Pharmacologic Treatment of Nystagmus in Multiple Sclerosis
June 14, 2011
At least half of all people with multiple sclerosis (MS) are expected to have nystagmus at some point during the course of their illness. Nystagmus results from demyelination that involves the brainstem or cerebellar eye movement pathways. While it may be asymptomatic, it often causes blurred vision or oscillopsia. The extent of the visual disturbance is directly related to the velocity of the slow phase of the nystagmus.
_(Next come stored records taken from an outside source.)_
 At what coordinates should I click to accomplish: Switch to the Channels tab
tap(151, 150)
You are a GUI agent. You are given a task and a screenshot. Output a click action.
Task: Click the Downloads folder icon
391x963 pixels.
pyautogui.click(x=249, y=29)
In MS patients with chronic nystagmus, the most common form is an acquired pendular nystagmus (APN), which is almost always accompanied by optic atrophy, and often by internuclear ophthalmoplegia (INO).
Numerous treatment trials have demonstrated the efficacy of pharmacologic treatment of chronic symptomatic nystagmus. Treatment should be considered in individuals in whom blurred vision or oscillopsia is severe enough to warrant the potential risk of medication side effects. As a general rule, drugs used to treat nystagmus are titrated slowly upwards from a low dose to either efficacy or tolerance.
The two most effective medications for APN in MS are gabapentin and memantine. However, memantine has been shown to cause worsening of MS symptoms at daily doses of 30 mg and higher; therefore, it is a second-line treatment that is used with caution.
Some MS patients with cerebellar involvement have downbeat nystagmus, which may respond to treatment with 3.4-diaminopyridine and 4-aminopyridine (Ampyra®) or clonazepam. The aminopyridines or baclofen may also be effective at treating upbeat nystagmus in MS patients, which is common in those with bilateral INO.
In MS patients with bothersome nystagmus, the characteristics of the nystagmus must be defined. The results of this evaluation will lead to options for pharmacologic treatment that are often effective at suppressing the nystagmus, but which need to be titrated slowly due to side effects, interactions with other medications, and co-morbidities present in MS patients.